The police find Grant's body, and Crowley is reported missing. John comforts Kay, who tells him the story of how she and Crowley fell in love, making John realize he can find happiness, too. John and his mother later have a conversation as they embalm Grant's body.

==Cast==
- Max Records as John Wayne Cleaver
- Christopher Lloyd as Bill Crowley
- Laura Fraser as April Cleaver
- Christina Baldwin as Aunt Margaret
- Karl Geary as Dr. Grant Neblin
- Dee Noah as Kay Crowley
- Lucy Lawton as Brooke
- Anna Sundberg as Lauren Bacall Cleaver
- Raymond Branstrom as Max Bowen
- Michael Paul Levin as Roger Bowen
- Vincent Risso as Rob Anders
- Tony Papenfuss as Ron the Coroner
- Matt Roy as Drifter
- Jim Gaulke as Principal Layton
- Tim Russell as Greg Olson the barber
- Bruce Bohne as Minister
- Andrew Björklund as Pawn Shop Clerk
- Elizabeth Belfiori as Rachel
- William Todd-Jones as Jeb Jolley/The Monster

==Production==
Author Dan Wells' novel I Am Not a Serial Killer was first released in 2009 and in the United States in 2010. Irish writer and director Billy O'Brien, who had previously written and directed the 2006 horror film Isolation, adapted the novel for the screen with co-writer Christopher Hyde, and was intending to shoot the film on 16 mm film. Robbie Ryan worked on the film as a producer as well as director of photography. Other producers include O'Brien, Nick Ryan, James Harris, and Mark Lane.
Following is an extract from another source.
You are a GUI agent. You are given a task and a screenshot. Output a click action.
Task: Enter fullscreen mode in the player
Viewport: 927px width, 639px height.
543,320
Toby Froud served as a creature designer, with William Todd-Jones being the creature movement consultant. Jennifer Klide served as production designer. The Irish Egg Post Production performed postproduction work for the film.

Funding for I Am Not a Serial Killer was provided by the Irish Film Board, The Fyzz Facility, and Quickfire Films. The English firm Independent will manage international sales of the film. Its budget totals around $1.45 million.

Principal photography began in the US state of Minnesota on February 28, 2015. Centered in the town of Virginia on the Mesabi Iron Range, the film's producers had hoped to shoot somewhere in the North and ultimately chose the area—despite the book's setting of North Dakota—in part because of the Iron Range Resources and Rehabilitation Board. Through its Film Production Incentive program, the Board can reimburse almost $93,000 of eligible production costs. Michigan and Ohio were also considered as filming locations. Local extras were utilized as part of the shoot, which concluded on March 20 before the production team moved to other cities in Minnesota including Saint Paul and Golden Valley to film several scenes set during the autumn.

==Release==
I Am Not a Serial Killer premiered at the South by Southwest Film Festival on March 13, 2016. The movie received simultaneous limited theatrical and video on demand releases on August 26.
It won the Méliès d’argent at the Festival du Film Fantastique de Strasbourg in 2016

A trailer for the film was released on July 8.

==Reception==

On Rotten Tomatoes, the film holds an approval rating of 93% based on 57 reviews, with a weighted average rating of 6.85/10. The site's critical consensus reads, "I Am Not A Serial Killer honors the book it's based on with a well-acted drama that leavens its gore and dark themes with wry humor." Metacritic, which uses a weighted average, assigned the film a score of 54 out of 100, based on 11 critics, indicating "mixed or average" reviews.

Mark Kermode of The Guardian gave it 4 stars and said This satirically frightening picture feels like a lost film from another age, from the retro red titles to the analogue score.